La commission d’enquête du Sénat a procédé pendant sept mois à un travail d’enquête et d’audition des SCA. Son rapporteur, le sénateur de l’Essonne Vincent Delahaye, a ainsi pointé trois failles dans les négociations du contrat de concession passé en 2006. Un contrat signé par Jean-Louis Borloo, alors ministre de l’Économie et des finances, et les trois grandes SCA.
La première : les concessionnaires ont réalisé une économie d’au moins 6,5 milliards d’euros sur l’achat des concessions. Un profit dû au manque de révision des contrats de concession et des relations avec l’État lors de la cession des SCA au privé. Mais aussi à l’absence d’appel d’offres lors de la prolongation de la durée de concession.
40 milliards d’euros de bénéfices en perspective
Deuxième constat : les SCA sont « particulièrement bien armées pour discuter avec les services de l’État », note la Commission. Elles ont ainsi négocié leurs actions de service public pour privilégier la fructification de leurs biens. Et ce, notamment en appliquant « des taux de rentabilité internes particulièrement élevés ». Troisième conséquence, ces SCA ont donc engrangé 24 milliards d’euros de dividendes entre 2006 et 2019. Avec la perspective d’atteindre 40 milliards à l’échéance des concessions.

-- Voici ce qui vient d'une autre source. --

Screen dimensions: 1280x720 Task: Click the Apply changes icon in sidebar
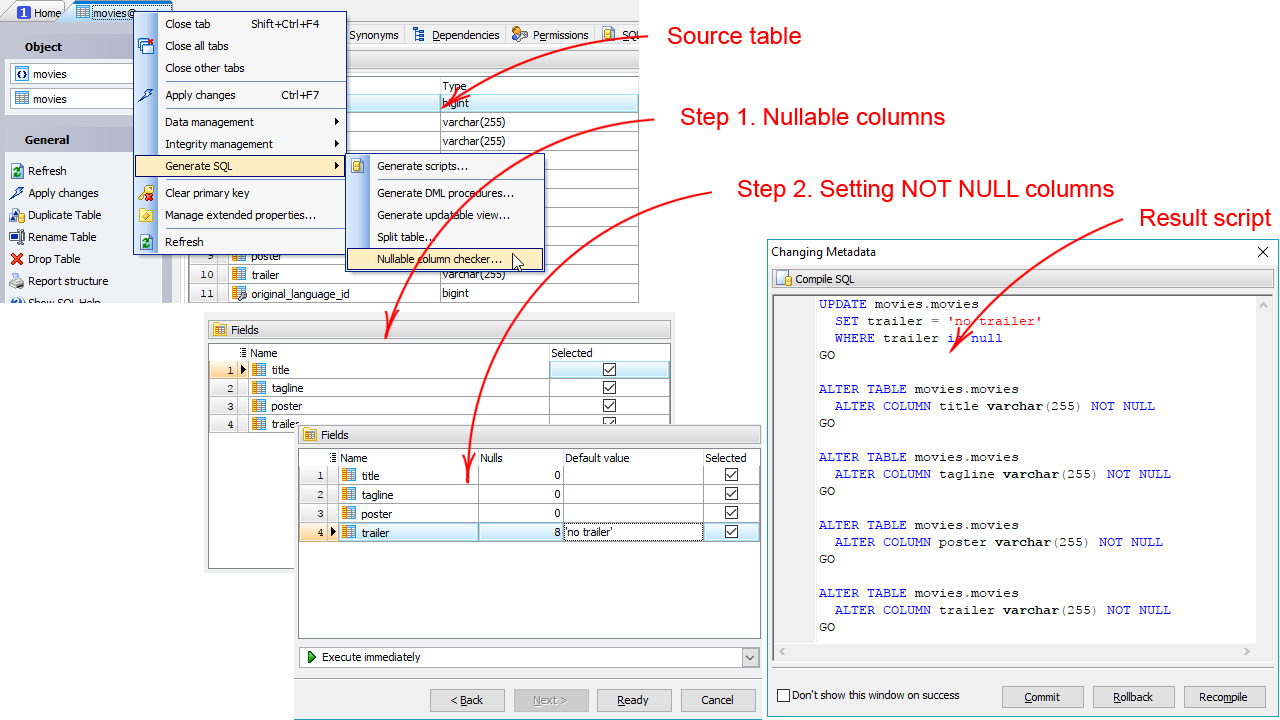(18, 193)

De surcroît, la pandémie de covid-19 n’a pas privé les SCA de bénéfices. Vinci Autoroutes (ASF et Escota) et Eiffage (APRR et AREA) auront donc réalisé leur retour sur investissement dès 2022, soit dix ans avant l’échéance de leur contrat. Ce qui porterait leur profit commun à 32 milliards d’euros. Cofiroute, qui bénéficierait d’une rentabilité déjà élevée, l’augmenterait encore sensiblement entre 2020 et 2034, date de la fin de sa concession. Seul le groupe Sanef (Sanef et SAPN) « serait en ligne avec les prévisions ».

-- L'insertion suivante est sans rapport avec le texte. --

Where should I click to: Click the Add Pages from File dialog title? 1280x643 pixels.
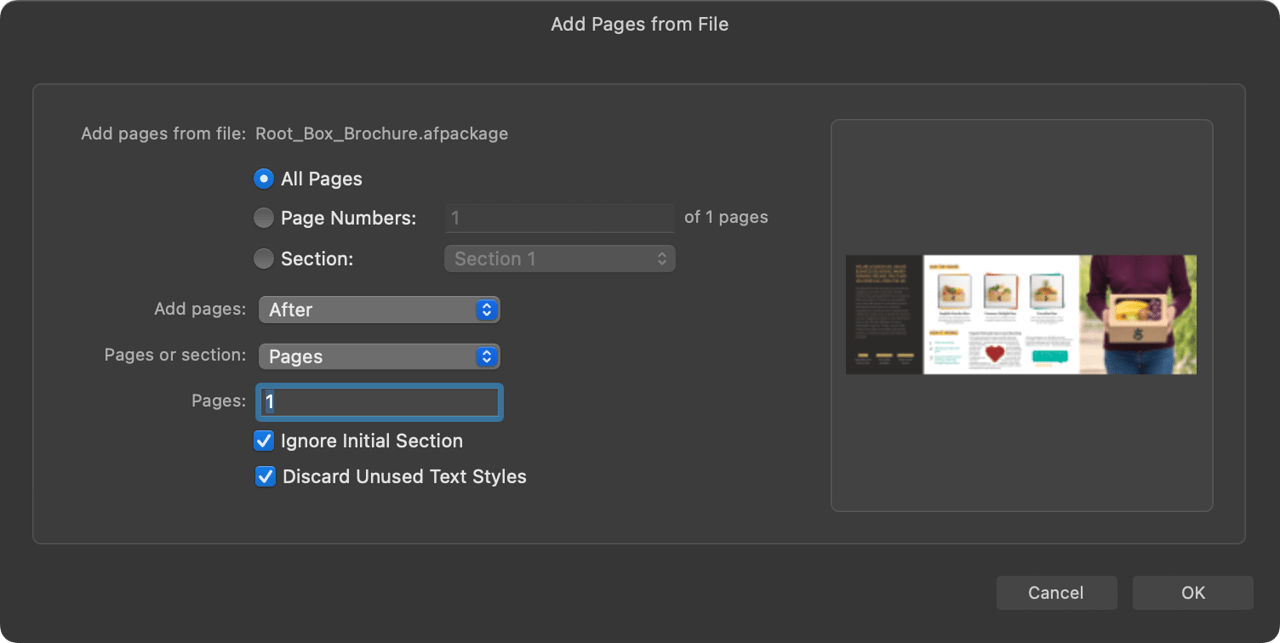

Un cadre contractuel à revoir
La commission sénatoriale écarte la solution d’un rachat anticipé des concessions. En effet, celui-ci coûterait entre 45 et 50 milliards d’euros à l’État. Mais recommande de ne pas prolonger la durée des concessions au-delà de la date prévue. Et de préparer la suite si le principe des concessions est conservé. Ce qui suppose de revoir le cadre contractuel et de rééquilibrer le partage du risque entre État et SCA.
L’État établira préalablement un inventaire des biens. Celui-ci tiendra compte du fait que les autoroutes sont construites. Il définira aussi un équilibre économique et financier des concessions. Et renforcera les pouvoirs de l’Autorité de régulation des transports (ART) afin que celle-ci identifie les véritables marges des SCA. Ainsi, l’État pourra imposer aux SCA des actions destinées à reverser à l’État et aux usagers une partie des bénéfices réalisés.
Compensations en faveur de la mobilité
Déjà, la Commission du Sénat propose d’imposer aux SCA de consacrer une part de leurs profits à des actions en faveur de la mobilité. Par exemple en déployant massivement des bornes de recharge électrique sur l’ensemble du réseau. Mais aussi en abaissant leurs tarifs pour les véhicules non polluants, pour les pratiquants du covoiturage et les transports collectifs. La Commission suggère aussi au gouvernement d’imposer aux SCA une augmentation immédiate de leur participation au financement de l’Agence de financement des infrastructures de transport de France (AFITF).